--- Given passage Enclosed Below ---

In only five years, between WEO-2010 and WEO-2015 editions, gas demand for OECD Europe for 2020, the closest term in the projection period, has been revised downward by almost 90 bcm; and by about 130 bcm when we compare 2011 and 2015 editions. The gap for the year 2040 between OECD Europe gas demands in the last two WEO releases is more than 80 bcm.

IEA analysis reflects the fast-increasing uncertainty that is observed by all analysts about future European fossil fuels needs, in particular for natural gas. Now, there is a strong belief that gas use in the region already peaked and will stagnate in the next decades.

While the future for natural gas looks still bright in the rest of the world with a sound increase of demand repeated from one update to the other, the future of gas in Europe is to some extent questioned. The strong post-crisis recovery of the gas demand in Europe in the beginning of the 2010s was short-lived. Among others, main culprits were a disappointing growth path and sluggish electricity demand, a certain degree of vagueness with regards to the EU energy strategy and the place of natural gas in future energy mix.

Comparison of EU Natural Gas Production Forecasts

Modest and delayed economic recovery in several European countries as well as the policy push for more green energy future makes the place of natural gas in the long term energy mix rather fuzzy. This would surely make the long term forecasts very uncertain. In contrast, long term gas production forecasts are usually expected to be less uncertain, at least in theory.

It is perhaps due to this reason that OME was criticized heavily for its gas production forecasts for the EU in 2007.[1] OME forecasts at that time, and also in the following few years, were considered to be very pessimistic, especially compared to the forecasts from the EC and the IEA, as can be seen in the chart below.
Comparison of EU natural gas production forecasts for 2030
Source: OME, IEA, EC.

--- End of Enclosed Given passage ---

▶ [Explore the material]:
- a) In the passage on European gas forecasts, by how much was OECD Europe's gas demand for 2020 revised downward between the WEO-2010 and WEO-2015 editions?
- b) From the passage on European gas forecasts, write out word for word the part that begins with the words containing "IEA analysis reflects" and ends with "future energy mix.".

--- Given data Enclosed Below ---

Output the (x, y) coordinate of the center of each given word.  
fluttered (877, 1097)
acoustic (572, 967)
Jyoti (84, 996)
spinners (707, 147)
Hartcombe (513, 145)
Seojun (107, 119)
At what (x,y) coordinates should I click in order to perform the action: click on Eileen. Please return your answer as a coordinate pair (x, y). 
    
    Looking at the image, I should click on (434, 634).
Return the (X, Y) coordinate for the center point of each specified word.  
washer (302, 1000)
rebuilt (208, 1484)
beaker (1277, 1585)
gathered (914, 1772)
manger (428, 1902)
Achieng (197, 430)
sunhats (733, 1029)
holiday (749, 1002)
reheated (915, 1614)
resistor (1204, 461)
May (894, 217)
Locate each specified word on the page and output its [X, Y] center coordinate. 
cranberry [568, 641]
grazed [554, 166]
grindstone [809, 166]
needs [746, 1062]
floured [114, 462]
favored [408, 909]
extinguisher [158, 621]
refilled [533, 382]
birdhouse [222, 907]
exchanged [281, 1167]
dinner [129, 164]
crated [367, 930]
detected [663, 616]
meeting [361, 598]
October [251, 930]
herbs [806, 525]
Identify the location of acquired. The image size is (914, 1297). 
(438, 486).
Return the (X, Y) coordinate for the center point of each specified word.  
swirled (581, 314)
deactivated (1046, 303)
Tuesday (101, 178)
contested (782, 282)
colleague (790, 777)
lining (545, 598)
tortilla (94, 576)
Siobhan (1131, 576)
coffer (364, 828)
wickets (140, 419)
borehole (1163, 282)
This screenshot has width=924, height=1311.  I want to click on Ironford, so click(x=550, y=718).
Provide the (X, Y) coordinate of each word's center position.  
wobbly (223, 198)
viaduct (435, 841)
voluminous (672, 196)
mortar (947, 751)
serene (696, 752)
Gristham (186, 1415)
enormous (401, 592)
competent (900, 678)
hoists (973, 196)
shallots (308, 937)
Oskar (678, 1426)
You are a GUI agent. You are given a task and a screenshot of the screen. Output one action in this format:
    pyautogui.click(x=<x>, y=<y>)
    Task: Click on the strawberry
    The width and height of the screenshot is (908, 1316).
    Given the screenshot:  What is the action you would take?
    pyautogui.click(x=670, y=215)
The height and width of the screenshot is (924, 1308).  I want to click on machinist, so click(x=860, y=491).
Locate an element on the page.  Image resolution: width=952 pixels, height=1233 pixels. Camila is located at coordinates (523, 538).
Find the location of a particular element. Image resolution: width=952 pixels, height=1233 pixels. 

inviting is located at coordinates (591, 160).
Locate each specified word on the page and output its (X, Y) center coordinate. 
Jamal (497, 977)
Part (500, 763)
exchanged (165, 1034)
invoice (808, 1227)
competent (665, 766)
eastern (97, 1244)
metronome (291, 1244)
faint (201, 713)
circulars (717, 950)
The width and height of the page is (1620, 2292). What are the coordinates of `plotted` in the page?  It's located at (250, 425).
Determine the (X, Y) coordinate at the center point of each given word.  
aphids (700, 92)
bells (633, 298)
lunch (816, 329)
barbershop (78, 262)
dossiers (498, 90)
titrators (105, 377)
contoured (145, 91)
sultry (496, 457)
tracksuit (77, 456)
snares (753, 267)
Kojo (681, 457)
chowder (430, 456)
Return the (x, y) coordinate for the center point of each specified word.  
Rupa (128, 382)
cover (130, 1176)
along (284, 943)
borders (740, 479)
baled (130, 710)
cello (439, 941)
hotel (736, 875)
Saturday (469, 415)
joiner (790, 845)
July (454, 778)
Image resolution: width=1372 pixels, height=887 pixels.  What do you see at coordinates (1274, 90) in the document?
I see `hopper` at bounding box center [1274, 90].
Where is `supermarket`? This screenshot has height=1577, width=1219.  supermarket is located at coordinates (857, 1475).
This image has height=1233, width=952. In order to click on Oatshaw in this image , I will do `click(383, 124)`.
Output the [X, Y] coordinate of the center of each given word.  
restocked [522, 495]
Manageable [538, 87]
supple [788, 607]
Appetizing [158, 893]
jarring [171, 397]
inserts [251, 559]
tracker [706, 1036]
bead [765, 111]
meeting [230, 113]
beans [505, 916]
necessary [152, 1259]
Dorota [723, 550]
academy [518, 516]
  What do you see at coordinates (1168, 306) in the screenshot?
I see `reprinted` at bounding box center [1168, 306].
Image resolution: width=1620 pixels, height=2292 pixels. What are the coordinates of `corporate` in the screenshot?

--- End of Enclosed Given data ---

▶ [Solutions per task]:
- a) By almost 90 bcm.

- b)
IEA analysis reflects the fast-increasing uncertainty that is observed by all analysts about future European fossil fuels needs, in particular for natural gas. Now, there is a strong belief that gas use in the region already peaked and will stagnate in the next decades.

While the future for natural gas looks still bright in the rest of the world with a sound increase of demand repeated from one update to the other, the future of gas in Europe is to some extent questioned. The strong post-crisis recovery of the gas demand in Europe in the beginning of the 2010s was short-lived. Among others, main culprits were a disappointing growth path and sluggish electricity demand, a certain degree of vagueness with regards to the EU energy strategy and the place of natural gas in future energy mix.